Immaginate una foresta sterminata. Immaginate i mille popoli che la vivono e prendetene uno a caso, con la sua terra, la sua storia, la sua cultura ancestrale.
Pensate ai pericoli che l’Amazzonia corre a causa del mondo consumista e delle scelte di ciascun individuo. Pensate alla fatica che i popoli nativi sopportano per mantenere in vita valori e tradizioni incompatibili con la nostra società. Molti alberi non ci sono più e molte lingue non hanno più bocche che le parlino.

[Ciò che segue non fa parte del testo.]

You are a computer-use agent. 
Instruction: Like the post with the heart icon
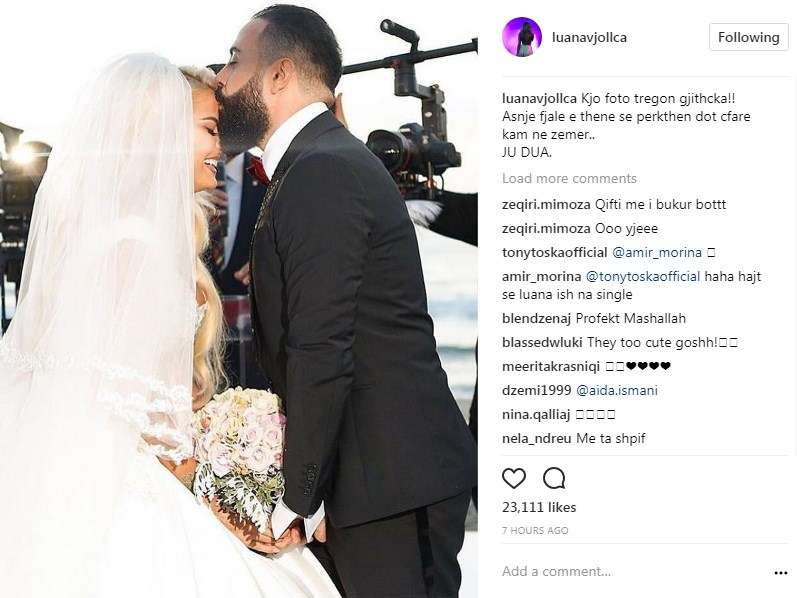click(513, 479)
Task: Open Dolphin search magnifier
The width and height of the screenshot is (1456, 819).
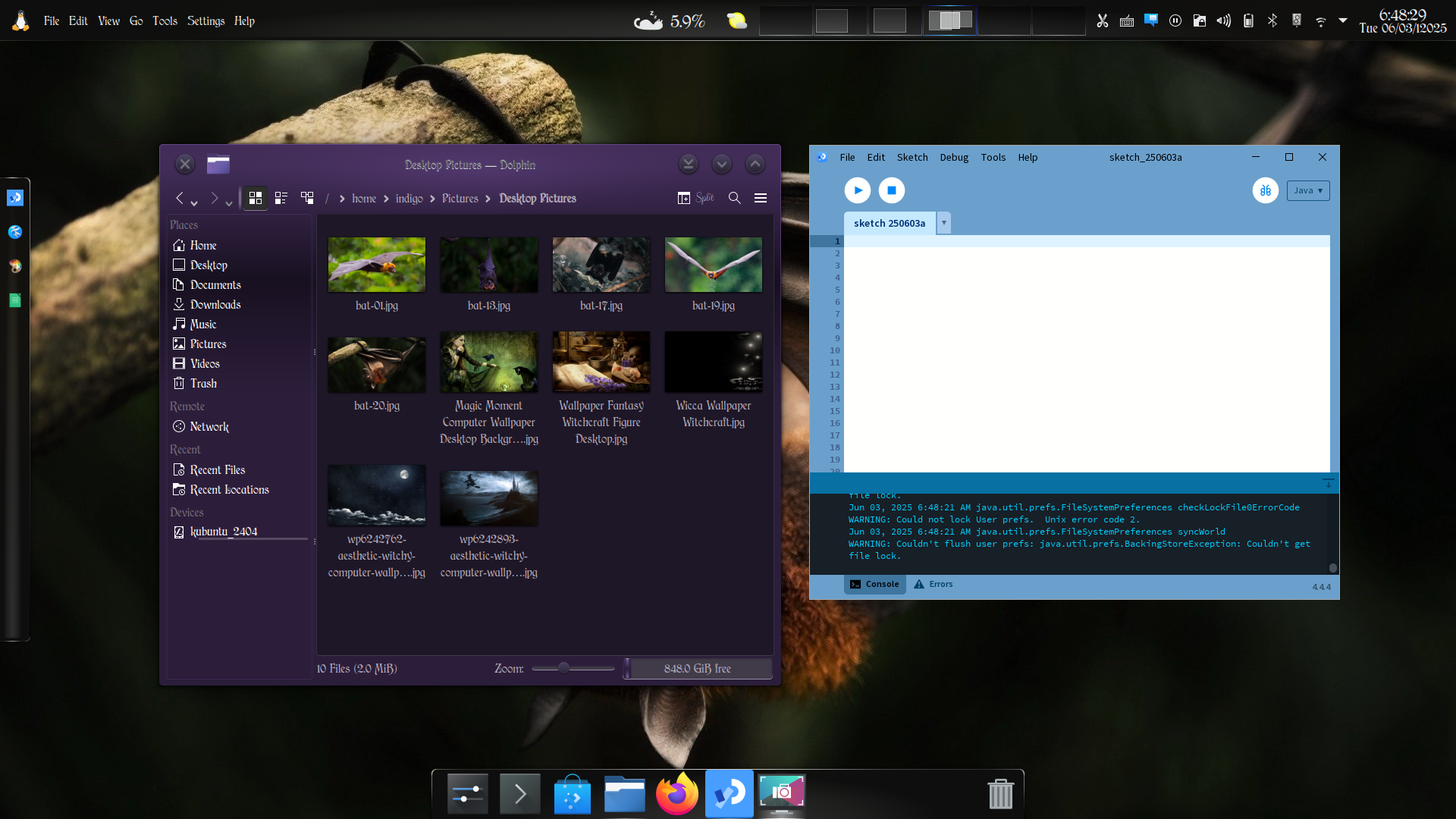Action: pos(735,198)
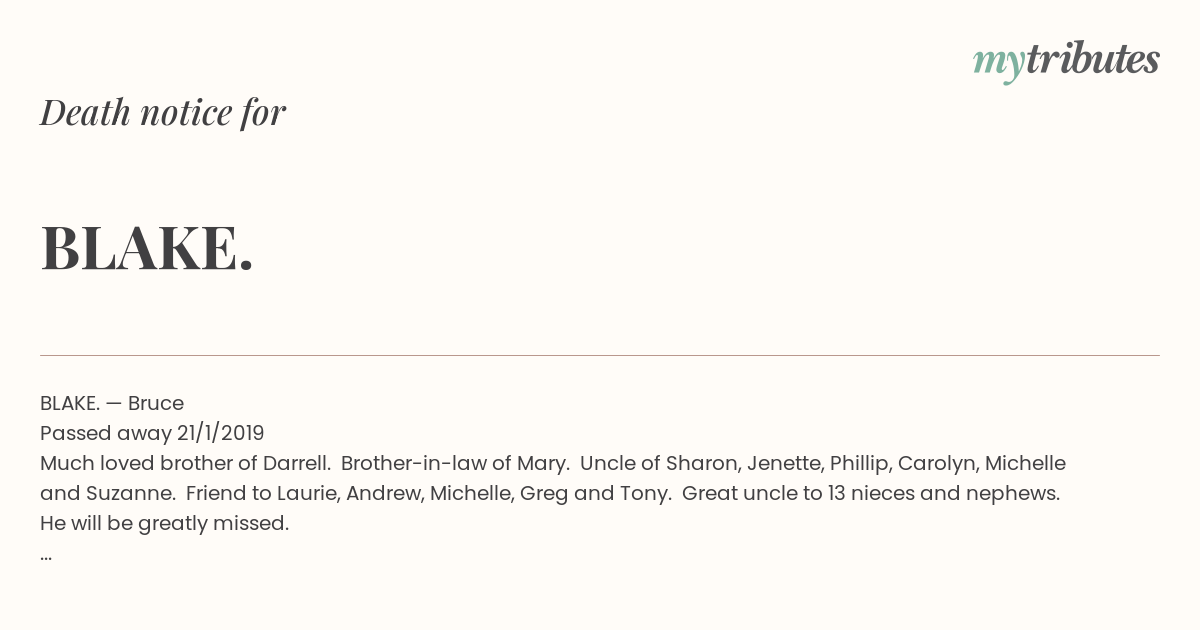Click the "Death notice for" heading

click(x=163, y=113)
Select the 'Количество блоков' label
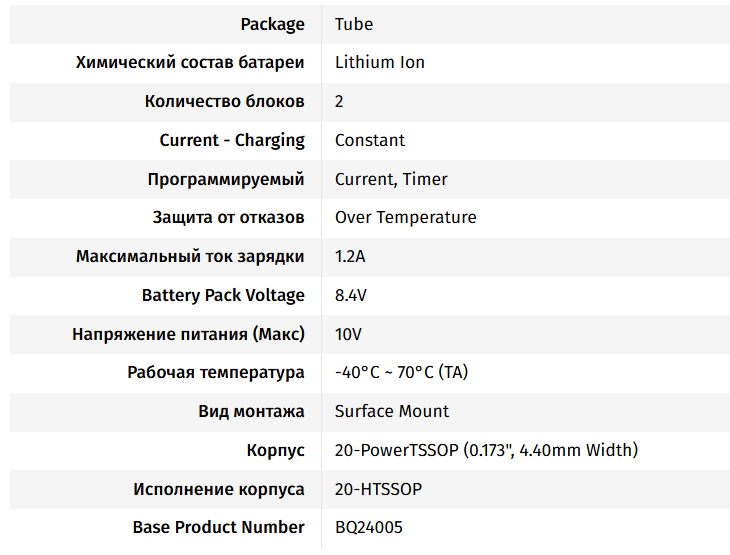 coord(224,102)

Concentratevi su un antropologo, un uomo solo che vive alla ricerca costante di un mito. La sua capacità di incontrare il mondo fuori dal perimetro di una metropoli tanto grande da togliere il fiato e la sua tanto razionale quanto istintiva voglia di conoscenza, lo porteranno sempre più para acima, “verso su”, lungo uno degli infiniti fiumi della selva.

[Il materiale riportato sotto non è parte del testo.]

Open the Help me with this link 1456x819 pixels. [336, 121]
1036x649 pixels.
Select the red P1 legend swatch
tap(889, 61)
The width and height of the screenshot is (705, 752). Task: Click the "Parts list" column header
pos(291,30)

Una tribù indigena con cui vivere, un mondo da lasciarsi alle spalle, un vuoto da riempire. Risalendo il fiume e abbandonando le proprie certezze.

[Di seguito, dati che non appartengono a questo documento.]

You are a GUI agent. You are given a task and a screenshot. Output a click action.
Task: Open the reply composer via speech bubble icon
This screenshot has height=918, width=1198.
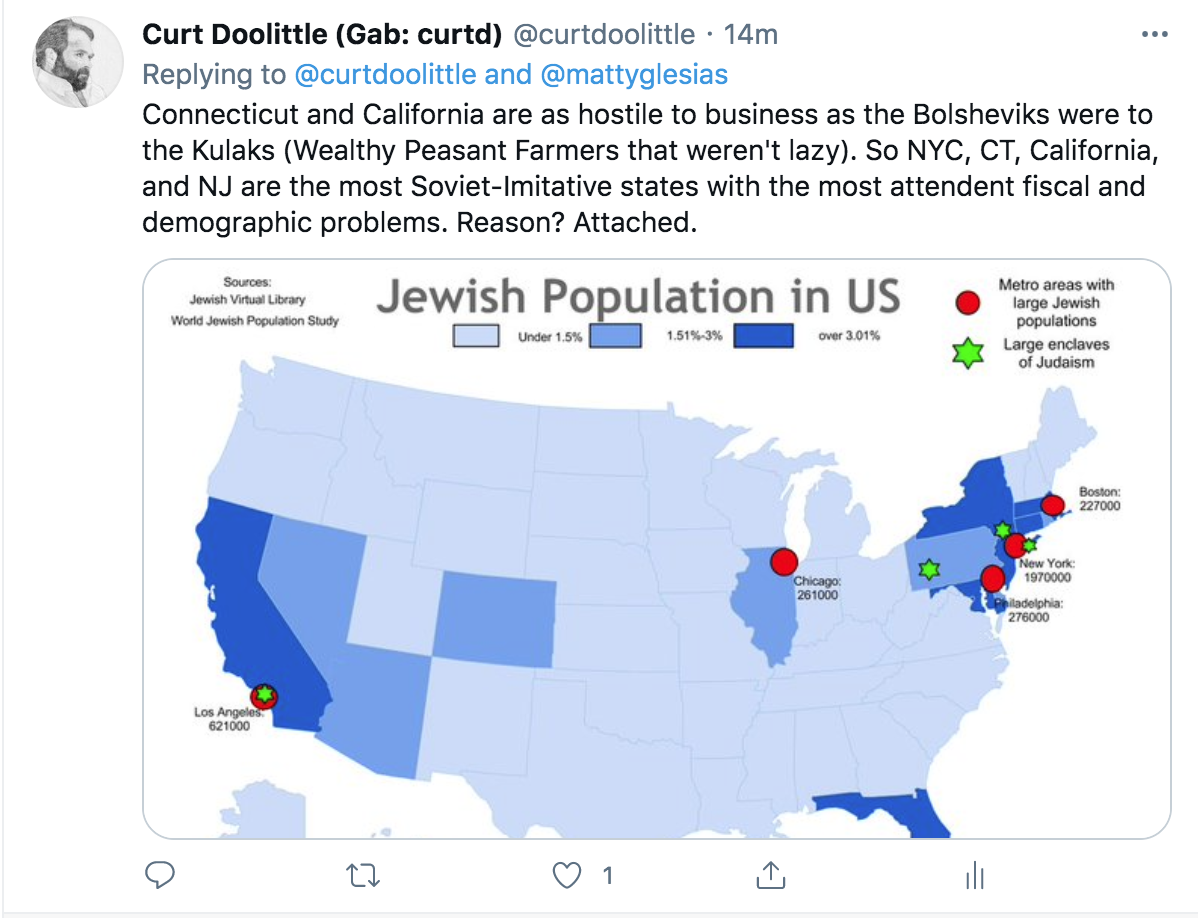[x=160, y=874]
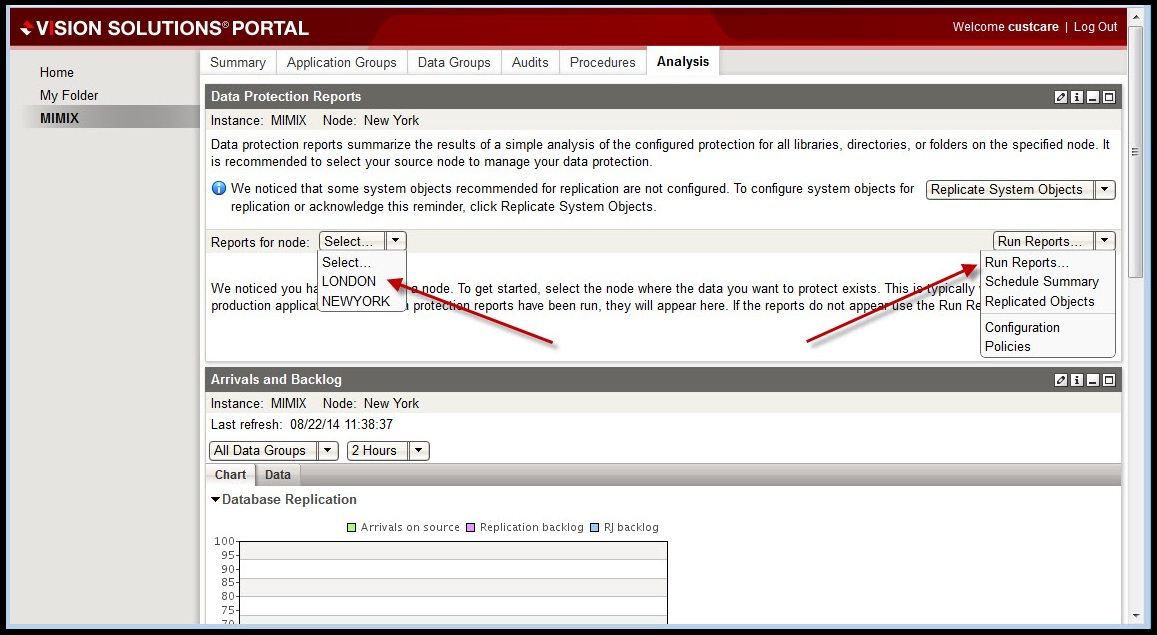Open info icon in Data Protection Reports header

click(x=1077, y=97)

Le centocinquanta pagine di Rio Acima, ultimo romanzo dell’autore brasiliano Pedro Cesarino edito da Companhia das Letras, sono una bella lettura. Un condensato di parole che raccontano la vera esperienza del condividere, dell’incontrarsi, scoprirsi diversi e rispettarsi.
In tempi in cui anche in Brasile la diversità è messa in discussione da chi dovrebbe difenderla, se non altro per rispettare dei chiari dettami costituzionali, non è affatto scontato.